Many years later, when I was in my 30s, it fell to my mother to clear out Bianca’s  possessions when she died. A kindly duty she often did for friends and one I was always eager to help with because who knows what treasure might be unearthed? Bianca had ended her days in a high ceilinged, but small room in Faithful House in Cheltenham. A home for elderly nurses who were on their uppers. The staff were rather keen for a quick and thorough clear out, she had piles of suitcases in her room and in their storage. I searched every little faded box, tissue paper screw and suitcase for that ring. I didn’t find it. Perhaps she gave it back? What I did find, however, was pure gold. In a long box, wrapped in tissue, tied at each end with a pale blue satin ribbon, was folded a fox red plait.

 

*A Wiki search for information on a Lady Macaulay has sadly revealed nothing.  However I did find this woman, a writer, Dame Rosa Macaulay, whose home was completely destroyed in the blitz. Might she have fled to Bath at that time? She too was drawn to deeper spiritual dimensions. Macaulay was never a simple believer in “mere Christianity”; her writings reveal a more complex, mystical sense of the divine. Her unusual take on Christianity would have been right up Bianca’s street, she would have made a perfect companion.

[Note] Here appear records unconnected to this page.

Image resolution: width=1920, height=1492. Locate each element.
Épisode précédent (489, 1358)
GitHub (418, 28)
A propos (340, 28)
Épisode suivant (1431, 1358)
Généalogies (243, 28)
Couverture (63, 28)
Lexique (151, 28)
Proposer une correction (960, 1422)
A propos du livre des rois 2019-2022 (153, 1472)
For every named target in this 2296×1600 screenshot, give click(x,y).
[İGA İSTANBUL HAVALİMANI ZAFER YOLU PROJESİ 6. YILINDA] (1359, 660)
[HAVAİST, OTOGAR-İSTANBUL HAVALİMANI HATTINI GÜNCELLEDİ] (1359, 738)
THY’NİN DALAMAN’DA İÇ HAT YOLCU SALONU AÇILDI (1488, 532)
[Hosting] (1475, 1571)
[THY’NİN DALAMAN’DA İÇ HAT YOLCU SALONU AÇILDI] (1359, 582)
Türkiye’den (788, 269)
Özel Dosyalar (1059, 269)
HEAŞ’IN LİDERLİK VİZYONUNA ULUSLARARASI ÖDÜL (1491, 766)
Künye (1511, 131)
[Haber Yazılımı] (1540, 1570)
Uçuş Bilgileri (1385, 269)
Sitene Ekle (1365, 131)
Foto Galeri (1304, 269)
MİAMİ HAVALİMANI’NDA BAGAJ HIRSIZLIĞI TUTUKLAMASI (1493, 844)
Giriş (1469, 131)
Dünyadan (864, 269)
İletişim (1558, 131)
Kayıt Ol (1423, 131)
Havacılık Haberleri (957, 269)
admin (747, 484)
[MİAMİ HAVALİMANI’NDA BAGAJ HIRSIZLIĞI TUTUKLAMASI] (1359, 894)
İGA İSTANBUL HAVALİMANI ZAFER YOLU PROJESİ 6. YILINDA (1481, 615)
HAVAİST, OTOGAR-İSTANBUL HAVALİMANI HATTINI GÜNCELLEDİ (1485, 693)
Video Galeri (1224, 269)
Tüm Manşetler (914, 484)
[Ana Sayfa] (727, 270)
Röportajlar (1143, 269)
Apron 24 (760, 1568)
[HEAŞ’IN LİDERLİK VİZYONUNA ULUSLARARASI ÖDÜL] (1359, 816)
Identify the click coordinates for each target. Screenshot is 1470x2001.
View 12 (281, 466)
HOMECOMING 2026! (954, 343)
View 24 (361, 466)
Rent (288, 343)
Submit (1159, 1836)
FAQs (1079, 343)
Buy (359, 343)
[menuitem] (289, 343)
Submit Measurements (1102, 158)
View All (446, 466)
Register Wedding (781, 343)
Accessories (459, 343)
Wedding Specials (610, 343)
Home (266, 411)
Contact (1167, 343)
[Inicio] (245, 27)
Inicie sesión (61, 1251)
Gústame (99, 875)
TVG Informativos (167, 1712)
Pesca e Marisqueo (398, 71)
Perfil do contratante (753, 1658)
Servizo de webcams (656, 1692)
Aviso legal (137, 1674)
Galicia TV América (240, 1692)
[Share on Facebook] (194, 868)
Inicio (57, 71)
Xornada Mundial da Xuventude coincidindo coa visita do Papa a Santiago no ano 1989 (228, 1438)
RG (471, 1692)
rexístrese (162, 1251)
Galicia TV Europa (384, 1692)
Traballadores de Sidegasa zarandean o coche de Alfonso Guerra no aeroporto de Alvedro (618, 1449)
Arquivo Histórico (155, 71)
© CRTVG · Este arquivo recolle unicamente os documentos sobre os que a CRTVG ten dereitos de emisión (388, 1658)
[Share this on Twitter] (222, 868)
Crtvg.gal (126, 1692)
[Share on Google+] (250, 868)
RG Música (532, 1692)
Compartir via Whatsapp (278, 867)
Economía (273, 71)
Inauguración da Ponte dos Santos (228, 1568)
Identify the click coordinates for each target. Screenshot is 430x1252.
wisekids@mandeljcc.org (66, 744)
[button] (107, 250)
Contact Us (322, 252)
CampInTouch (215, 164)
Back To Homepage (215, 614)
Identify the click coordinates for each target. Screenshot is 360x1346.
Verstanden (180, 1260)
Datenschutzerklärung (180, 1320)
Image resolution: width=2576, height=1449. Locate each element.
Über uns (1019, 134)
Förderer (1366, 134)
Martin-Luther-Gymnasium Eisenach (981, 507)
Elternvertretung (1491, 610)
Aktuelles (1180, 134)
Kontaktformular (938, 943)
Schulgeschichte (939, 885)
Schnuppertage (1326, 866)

Like Bianca she too was a pacifist and between wars was a sponsor of the pacifist Peace Pledge Union, until she recanted in 1940, after her home was flattened perhaps?

I want to believe this is the Macaulay that Bianca companioned in Bath.  Who could not resist someone who writes this memorable first line from her book The Towers of Trebizond: ‘”Take my camel, dear”, said my Aunt Dot, as she climbed down from this animal on her return from High Mass.’